EXERCISE GOAL: Quote all the entries below word for word, but leave the pictures out.

══════════

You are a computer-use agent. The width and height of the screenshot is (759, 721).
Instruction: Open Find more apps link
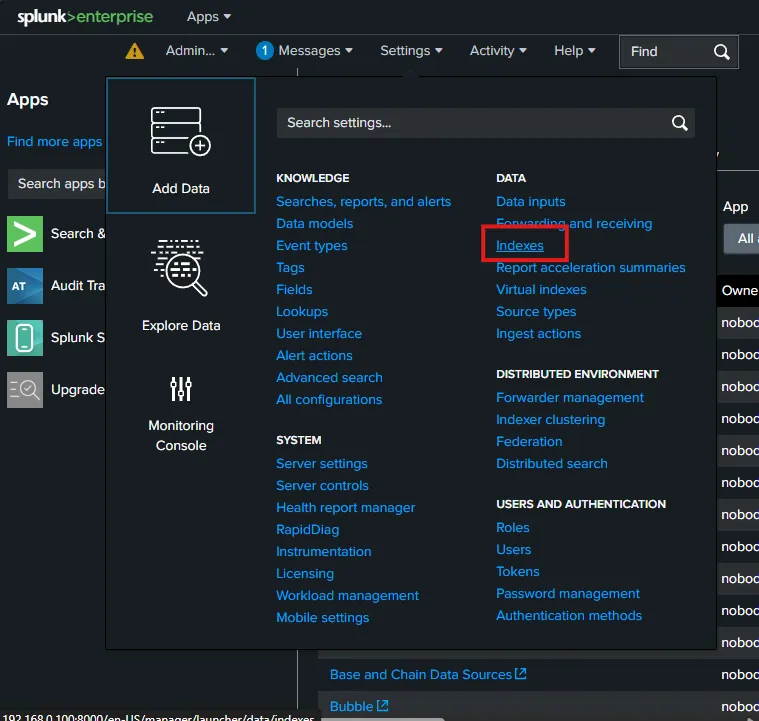pos(54,142)
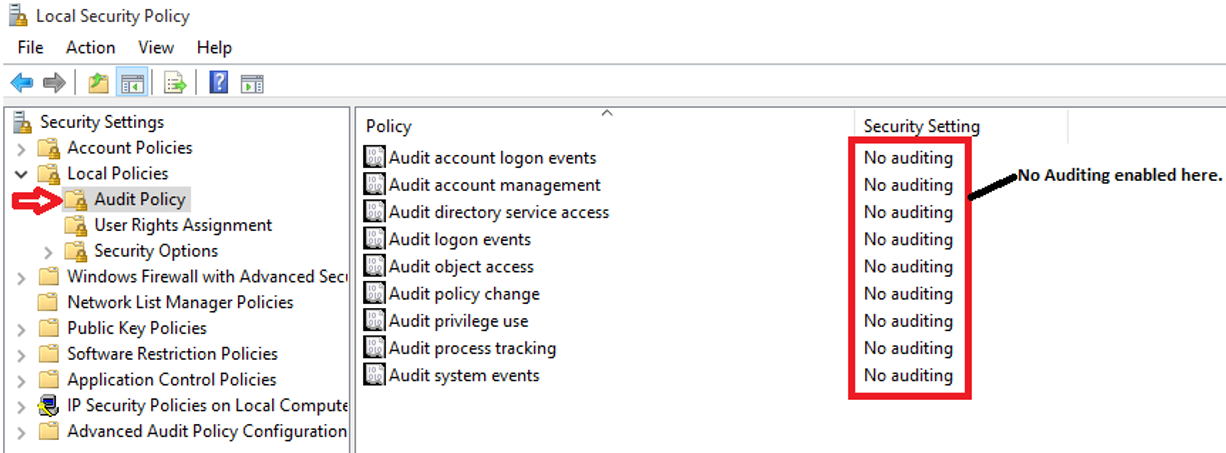Click the Up one level folder icon
The width and height of the screenshot is (1226, 453).
click(98, 83)
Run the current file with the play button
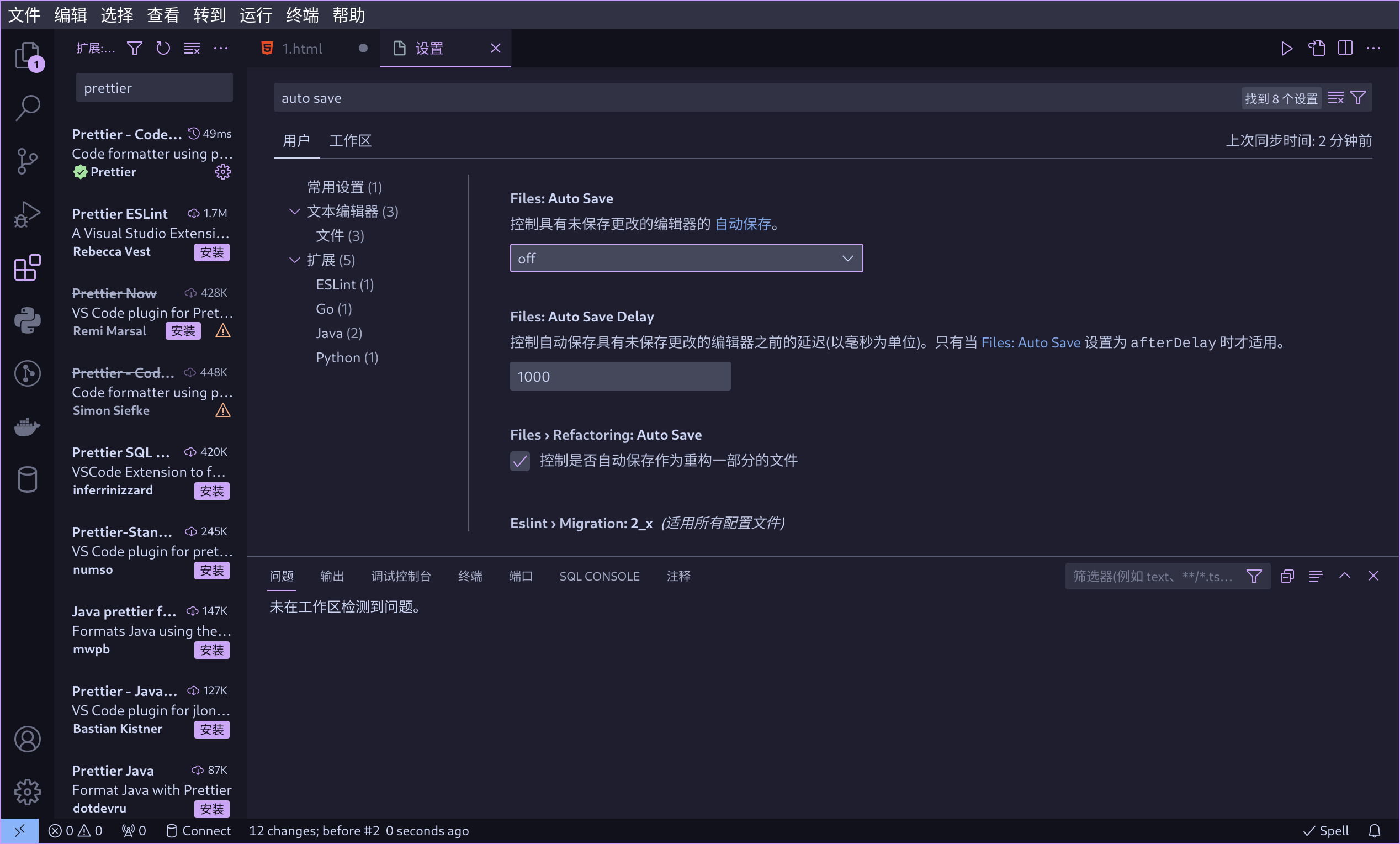1400x844 pixels. point(1287,48)
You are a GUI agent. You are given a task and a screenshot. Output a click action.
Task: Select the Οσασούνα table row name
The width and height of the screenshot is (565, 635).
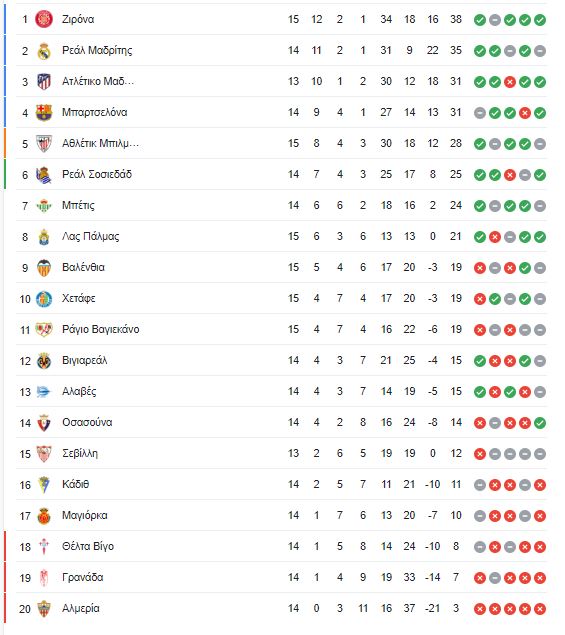87,422
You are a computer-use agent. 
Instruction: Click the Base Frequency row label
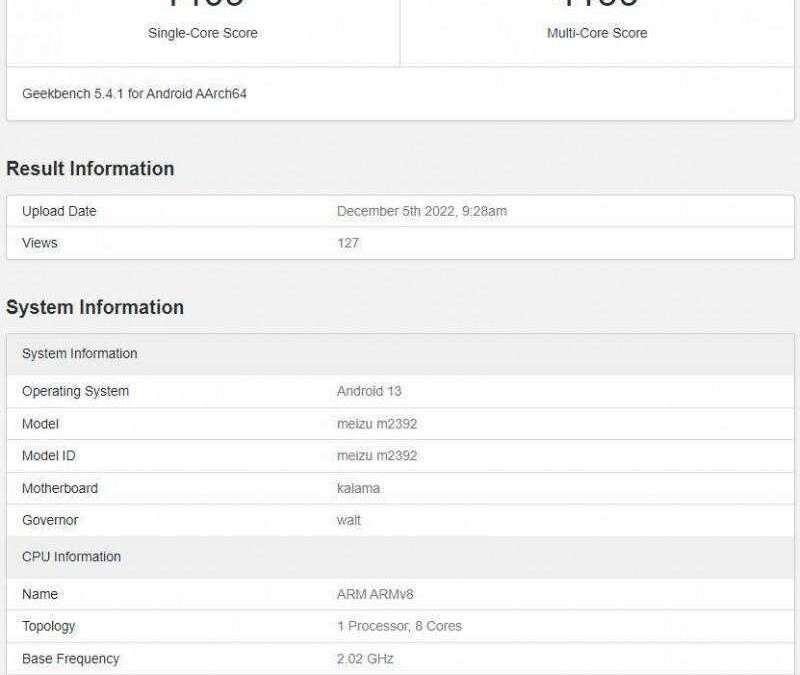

══════════

FULL OUTPUT:
You are a computer-use agent. The width and height of the screenshot is (759, 721).
Instruction: Open Find more apps link
pos(54,142)
Click the Up one level folder icon
The width and height of the screenshot is (1226, 453).
click(98, 83)
Run the current file with the play button
1400x844 pixels. point(1287,48)
You are a GUI agent. You are given a task and a screenshot. Output a click action.
Task: Select the Οσασούνα table row name
The width and height of the screenshot is (565, 635).
87,422
You are a computer-use agent. 
Instruction: Click the Base Frequency row label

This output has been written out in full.